Luxembourg-based RTL Group saw early-to-mid 2020 ad-downturns in all its key markets (Germany, France and the Netherlands) and seems to have recovered somewhat in Q3 and appear to be more or less benign for Q4 (ad-revenues expected to be down -4%). RTL’s Fremantle division was badly hurt by production shut-downs (-27% revenue decline in Q2) but recovery is underway. By Q4 Fremantle’s comprehensive output is back to 80% of normal during Q4 with live production of The Price is Right back on air with Covid-safe transmissions.
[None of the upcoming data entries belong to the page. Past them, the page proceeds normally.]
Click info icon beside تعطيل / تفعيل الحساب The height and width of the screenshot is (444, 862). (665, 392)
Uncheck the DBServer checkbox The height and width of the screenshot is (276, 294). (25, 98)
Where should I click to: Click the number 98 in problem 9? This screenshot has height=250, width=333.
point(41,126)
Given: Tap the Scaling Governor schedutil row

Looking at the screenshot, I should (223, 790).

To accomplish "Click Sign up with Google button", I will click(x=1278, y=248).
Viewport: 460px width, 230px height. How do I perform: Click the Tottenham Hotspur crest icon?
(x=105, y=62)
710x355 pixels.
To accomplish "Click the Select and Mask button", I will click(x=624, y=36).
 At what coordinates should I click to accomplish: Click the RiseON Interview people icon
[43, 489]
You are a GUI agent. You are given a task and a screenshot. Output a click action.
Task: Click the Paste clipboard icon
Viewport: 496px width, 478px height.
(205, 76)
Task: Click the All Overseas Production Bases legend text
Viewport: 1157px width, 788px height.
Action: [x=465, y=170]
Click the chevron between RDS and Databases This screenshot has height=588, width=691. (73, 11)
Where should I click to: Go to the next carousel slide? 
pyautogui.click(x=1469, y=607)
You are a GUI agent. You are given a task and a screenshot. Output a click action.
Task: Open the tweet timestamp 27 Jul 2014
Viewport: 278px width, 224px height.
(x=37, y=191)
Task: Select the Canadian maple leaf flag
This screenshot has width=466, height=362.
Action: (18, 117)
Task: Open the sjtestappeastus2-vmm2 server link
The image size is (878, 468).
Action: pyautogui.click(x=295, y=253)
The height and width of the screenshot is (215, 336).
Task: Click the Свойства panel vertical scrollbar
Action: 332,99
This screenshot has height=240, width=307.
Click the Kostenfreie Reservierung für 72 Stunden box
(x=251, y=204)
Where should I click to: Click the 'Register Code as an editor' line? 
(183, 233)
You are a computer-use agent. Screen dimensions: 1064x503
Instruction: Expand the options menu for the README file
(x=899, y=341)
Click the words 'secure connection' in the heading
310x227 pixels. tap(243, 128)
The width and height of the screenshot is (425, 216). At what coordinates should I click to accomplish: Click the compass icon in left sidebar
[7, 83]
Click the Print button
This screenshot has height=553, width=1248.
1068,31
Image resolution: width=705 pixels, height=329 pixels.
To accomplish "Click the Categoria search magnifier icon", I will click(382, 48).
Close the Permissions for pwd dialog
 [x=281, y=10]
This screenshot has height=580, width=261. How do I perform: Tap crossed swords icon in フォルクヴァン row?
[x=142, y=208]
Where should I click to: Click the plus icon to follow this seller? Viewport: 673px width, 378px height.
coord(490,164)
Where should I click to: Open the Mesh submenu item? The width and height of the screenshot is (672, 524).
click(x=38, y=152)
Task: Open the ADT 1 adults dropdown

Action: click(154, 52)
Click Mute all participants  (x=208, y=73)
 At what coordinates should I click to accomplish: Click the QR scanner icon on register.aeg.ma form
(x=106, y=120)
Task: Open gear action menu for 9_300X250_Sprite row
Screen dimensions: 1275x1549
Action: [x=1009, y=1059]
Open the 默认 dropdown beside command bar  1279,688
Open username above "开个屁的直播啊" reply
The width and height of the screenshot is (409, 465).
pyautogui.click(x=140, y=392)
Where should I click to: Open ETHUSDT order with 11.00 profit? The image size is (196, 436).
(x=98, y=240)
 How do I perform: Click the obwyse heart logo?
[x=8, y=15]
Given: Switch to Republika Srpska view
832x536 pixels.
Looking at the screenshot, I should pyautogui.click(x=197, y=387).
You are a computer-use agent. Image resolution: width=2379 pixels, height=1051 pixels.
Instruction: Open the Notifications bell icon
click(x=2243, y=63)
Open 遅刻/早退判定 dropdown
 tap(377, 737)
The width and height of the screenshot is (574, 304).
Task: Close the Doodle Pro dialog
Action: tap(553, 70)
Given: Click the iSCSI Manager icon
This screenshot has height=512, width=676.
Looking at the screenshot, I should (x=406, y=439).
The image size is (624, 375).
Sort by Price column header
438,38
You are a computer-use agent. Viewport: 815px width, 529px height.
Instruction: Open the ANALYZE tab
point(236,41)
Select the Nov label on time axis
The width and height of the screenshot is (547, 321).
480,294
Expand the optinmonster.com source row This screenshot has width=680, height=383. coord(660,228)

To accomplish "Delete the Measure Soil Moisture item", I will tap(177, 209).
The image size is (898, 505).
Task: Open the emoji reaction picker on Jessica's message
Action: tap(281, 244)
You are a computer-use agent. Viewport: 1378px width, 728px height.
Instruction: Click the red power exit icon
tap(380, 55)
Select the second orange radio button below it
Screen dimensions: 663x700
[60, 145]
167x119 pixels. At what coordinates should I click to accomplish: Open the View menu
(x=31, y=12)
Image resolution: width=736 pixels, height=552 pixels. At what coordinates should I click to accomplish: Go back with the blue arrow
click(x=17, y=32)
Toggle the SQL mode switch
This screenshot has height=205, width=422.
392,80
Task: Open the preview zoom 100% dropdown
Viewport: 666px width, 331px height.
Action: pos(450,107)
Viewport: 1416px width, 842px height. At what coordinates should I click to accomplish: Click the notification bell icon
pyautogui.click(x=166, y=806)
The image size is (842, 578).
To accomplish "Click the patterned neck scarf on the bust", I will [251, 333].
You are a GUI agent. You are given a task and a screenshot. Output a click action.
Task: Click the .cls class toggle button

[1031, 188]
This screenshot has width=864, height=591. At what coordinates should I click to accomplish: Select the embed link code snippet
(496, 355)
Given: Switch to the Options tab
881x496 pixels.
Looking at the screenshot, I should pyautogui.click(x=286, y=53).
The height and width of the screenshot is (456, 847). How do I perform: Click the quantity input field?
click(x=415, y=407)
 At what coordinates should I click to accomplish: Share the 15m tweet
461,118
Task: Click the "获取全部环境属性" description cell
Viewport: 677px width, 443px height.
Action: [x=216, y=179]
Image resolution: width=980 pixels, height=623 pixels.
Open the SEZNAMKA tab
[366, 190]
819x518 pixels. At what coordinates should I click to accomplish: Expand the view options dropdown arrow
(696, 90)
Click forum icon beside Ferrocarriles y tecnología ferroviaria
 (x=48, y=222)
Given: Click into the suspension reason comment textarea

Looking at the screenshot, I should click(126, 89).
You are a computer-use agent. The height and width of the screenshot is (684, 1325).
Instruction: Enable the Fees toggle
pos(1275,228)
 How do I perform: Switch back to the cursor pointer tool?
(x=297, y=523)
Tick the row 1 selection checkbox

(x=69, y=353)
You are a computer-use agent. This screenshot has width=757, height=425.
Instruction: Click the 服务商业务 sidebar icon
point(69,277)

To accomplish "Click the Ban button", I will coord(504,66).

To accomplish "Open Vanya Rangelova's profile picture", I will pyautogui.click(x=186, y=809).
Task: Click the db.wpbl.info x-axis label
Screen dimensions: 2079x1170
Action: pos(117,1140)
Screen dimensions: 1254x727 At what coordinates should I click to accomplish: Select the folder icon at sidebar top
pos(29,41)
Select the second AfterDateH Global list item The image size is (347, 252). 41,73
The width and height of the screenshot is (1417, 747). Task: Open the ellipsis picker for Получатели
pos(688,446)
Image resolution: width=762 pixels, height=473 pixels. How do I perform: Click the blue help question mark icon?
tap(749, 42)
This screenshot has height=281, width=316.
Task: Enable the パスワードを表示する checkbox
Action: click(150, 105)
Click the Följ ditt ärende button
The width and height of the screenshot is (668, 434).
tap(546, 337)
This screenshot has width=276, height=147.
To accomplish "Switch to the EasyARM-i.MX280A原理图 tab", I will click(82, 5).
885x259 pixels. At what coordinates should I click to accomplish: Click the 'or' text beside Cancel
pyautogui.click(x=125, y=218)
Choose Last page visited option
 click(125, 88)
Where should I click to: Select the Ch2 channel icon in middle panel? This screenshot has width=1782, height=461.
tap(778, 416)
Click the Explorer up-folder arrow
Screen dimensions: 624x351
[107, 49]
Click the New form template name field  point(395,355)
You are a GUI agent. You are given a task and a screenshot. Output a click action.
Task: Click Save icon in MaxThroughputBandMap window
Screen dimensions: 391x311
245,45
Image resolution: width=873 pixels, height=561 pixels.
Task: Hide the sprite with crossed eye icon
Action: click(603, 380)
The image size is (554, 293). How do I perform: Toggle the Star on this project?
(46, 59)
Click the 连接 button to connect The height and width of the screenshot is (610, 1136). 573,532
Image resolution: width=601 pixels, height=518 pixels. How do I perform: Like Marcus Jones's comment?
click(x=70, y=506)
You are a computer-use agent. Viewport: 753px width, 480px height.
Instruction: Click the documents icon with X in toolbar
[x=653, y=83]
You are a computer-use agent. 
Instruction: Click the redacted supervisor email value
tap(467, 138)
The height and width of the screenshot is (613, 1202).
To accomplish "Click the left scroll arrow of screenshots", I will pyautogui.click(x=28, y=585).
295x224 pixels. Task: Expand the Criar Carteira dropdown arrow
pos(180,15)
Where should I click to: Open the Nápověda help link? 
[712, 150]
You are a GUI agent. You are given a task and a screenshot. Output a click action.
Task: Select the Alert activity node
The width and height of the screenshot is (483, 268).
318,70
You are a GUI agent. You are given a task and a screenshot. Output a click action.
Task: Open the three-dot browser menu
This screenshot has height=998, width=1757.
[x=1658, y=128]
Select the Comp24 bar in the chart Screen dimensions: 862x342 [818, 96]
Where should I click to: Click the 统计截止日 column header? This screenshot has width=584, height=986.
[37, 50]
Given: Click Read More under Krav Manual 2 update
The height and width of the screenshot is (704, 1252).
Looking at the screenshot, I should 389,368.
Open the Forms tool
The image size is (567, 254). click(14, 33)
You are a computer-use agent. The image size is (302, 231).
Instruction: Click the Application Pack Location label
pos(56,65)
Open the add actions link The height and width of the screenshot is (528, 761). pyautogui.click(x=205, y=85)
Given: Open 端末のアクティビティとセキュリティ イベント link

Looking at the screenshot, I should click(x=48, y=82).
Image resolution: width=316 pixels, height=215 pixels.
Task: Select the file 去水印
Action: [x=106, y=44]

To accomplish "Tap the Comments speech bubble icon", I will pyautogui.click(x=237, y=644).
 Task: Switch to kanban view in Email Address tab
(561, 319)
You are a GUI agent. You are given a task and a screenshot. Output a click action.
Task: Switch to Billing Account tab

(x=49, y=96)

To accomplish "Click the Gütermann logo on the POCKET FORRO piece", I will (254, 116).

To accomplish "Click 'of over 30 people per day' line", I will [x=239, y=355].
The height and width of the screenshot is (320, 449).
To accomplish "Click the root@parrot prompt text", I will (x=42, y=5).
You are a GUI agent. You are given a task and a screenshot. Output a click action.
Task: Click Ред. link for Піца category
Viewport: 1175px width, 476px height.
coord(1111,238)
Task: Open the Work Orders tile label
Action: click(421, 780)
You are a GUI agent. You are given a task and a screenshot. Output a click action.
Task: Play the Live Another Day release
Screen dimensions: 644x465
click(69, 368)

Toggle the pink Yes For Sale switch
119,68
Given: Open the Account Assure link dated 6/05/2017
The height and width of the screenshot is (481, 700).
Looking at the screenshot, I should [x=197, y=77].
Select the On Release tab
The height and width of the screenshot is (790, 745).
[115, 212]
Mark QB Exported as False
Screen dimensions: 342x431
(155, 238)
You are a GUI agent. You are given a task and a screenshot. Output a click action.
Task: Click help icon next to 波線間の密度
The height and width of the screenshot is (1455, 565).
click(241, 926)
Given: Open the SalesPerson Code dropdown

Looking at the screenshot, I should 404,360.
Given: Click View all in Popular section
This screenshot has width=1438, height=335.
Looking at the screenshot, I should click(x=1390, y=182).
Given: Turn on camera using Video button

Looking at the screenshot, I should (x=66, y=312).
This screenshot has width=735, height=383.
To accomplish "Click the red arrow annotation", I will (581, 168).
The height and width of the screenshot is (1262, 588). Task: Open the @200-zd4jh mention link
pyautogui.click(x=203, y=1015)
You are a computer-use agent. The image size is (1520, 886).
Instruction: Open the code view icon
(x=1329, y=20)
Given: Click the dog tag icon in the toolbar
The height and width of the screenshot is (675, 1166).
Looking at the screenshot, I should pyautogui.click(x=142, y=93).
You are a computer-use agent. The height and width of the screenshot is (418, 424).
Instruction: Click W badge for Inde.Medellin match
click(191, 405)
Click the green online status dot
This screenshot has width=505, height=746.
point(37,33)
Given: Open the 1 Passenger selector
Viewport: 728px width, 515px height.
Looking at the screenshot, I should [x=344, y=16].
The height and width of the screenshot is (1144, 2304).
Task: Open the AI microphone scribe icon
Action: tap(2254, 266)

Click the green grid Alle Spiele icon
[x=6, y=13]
Germany’s other broadcasting powerhouse Pro7/Sat1 saw a -19% ad-decline in July, but up 4% in August and then down -5% in September. This yo-yo means it’s tough for forecasters to predict early 2020 positions for Pro7/Sat1 while Covid is still around. One result is that Pro7 has cut its programming budget for 2020 in an attempt to balance costs vs revenues.
ITV, despite all the uncertainties of Covid and UK unemployment threats, is expecting a recovery for 2021.
Deutsche Bank’s summary could equally apply to much of the rest of Europe: “We forecast that the strong momentum would continue in 2021 as ITV is well-positioned to deliver group revenue growth of +12% and net earnings growth of 16% in 2021 led by a strong programming slate (Love Island, Euro 2021 and the FA Cup) which would drive higher advertising income. We also expect a steady recovery in ITV Studio revenues led by continued traction for original content and global format/distribution coming from OTT-based SVOD providers, pay-TV operators and FTA broadcasters.”
And for every one of Europe’s commercial broadcasters the Covid-vaccine news in November came like Manna from Heaven. Berenberg Bank summed up the position, but also cautioned, saying: “Assuming a Covid-19 vaccine results in more normal consumer behaviour, ad-spend should benefit. Nevertheless, we expect consumers – released from their homes – to reduce TV consumption and for the medium’s share gain in 2020 to reverse in 2021 as ad-budgets shift back to media like out-of-home, radio and cinema. We forecast growth of 6.3% in 2021 [European TV] advertising.”
By any measure, and for viewers as well as the broadcasters, 2021 has to be better. Holiday advertising will return, and retail shopping will again help drive advertising. The industry hopes so.